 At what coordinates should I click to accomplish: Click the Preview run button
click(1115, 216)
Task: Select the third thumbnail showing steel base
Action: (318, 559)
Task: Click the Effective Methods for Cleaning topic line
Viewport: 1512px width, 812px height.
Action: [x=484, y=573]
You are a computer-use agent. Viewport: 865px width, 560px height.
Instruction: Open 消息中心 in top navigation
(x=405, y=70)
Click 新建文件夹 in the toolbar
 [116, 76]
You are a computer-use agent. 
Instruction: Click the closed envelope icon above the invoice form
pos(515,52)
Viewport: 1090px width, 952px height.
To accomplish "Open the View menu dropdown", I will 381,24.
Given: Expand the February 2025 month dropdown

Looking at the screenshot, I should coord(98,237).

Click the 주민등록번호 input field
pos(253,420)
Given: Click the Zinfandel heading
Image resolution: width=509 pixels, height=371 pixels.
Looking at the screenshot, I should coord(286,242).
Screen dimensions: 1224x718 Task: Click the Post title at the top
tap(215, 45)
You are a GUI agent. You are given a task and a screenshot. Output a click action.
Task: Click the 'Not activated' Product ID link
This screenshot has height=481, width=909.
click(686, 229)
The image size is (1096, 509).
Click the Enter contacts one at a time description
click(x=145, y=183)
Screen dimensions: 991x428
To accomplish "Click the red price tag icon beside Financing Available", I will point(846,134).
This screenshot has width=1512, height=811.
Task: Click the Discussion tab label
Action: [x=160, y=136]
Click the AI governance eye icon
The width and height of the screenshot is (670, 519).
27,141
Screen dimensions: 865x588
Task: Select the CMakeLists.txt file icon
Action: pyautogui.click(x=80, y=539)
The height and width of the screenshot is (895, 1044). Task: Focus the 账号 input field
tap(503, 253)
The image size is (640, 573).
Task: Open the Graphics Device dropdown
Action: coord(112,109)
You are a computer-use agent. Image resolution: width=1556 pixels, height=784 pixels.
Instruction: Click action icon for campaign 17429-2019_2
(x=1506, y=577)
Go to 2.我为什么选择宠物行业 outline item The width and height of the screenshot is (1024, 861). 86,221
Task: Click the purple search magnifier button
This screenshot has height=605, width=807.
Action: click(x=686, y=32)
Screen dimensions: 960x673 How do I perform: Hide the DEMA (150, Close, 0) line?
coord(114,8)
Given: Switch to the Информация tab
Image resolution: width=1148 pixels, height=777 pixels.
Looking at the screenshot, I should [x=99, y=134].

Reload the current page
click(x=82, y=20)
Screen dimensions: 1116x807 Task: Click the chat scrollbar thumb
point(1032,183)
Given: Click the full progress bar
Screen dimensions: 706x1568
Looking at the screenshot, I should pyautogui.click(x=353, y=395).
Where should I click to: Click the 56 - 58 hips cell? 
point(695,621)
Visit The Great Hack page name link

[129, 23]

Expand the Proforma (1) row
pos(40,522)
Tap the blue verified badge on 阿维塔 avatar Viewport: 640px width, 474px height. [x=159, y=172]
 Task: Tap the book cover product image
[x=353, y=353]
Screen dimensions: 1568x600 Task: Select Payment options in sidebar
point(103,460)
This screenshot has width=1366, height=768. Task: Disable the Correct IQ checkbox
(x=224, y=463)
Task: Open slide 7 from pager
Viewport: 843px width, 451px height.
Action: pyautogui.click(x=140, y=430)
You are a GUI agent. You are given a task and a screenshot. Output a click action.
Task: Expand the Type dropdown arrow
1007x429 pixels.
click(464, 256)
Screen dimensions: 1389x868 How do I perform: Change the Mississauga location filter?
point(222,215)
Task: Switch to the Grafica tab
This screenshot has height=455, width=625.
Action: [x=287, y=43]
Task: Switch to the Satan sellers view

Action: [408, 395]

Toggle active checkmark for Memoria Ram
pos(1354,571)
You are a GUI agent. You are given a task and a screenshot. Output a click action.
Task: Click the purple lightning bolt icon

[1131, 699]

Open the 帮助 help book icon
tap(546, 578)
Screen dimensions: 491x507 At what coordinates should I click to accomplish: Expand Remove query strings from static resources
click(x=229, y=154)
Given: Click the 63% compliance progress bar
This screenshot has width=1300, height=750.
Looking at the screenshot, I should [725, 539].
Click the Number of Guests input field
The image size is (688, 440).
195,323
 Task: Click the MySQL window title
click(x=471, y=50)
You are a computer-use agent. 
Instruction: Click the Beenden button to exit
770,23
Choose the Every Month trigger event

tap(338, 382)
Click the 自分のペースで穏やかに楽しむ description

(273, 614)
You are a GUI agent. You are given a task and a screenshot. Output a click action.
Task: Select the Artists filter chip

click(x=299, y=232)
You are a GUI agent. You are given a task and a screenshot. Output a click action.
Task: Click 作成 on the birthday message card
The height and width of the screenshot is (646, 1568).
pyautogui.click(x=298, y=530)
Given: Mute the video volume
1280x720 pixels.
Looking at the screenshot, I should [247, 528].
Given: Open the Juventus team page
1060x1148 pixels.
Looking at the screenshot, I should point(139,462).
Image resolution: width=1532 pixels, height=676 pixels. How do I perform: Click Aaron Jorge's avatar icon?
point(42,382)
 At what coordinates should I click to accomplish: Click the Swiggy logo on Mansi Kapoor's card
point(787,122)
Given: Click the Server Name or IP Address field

Exercise brief: Scan the listing for "computer" and copy out each line that has it.

Task response:
You are a computer-use agent. Viewport: 865px width, 560px height.
You are a computer-use agent. 
You are a computer-use agent. Image resolution: width=1556 pixels, height=784 pixels.
You are a computer-use agent. 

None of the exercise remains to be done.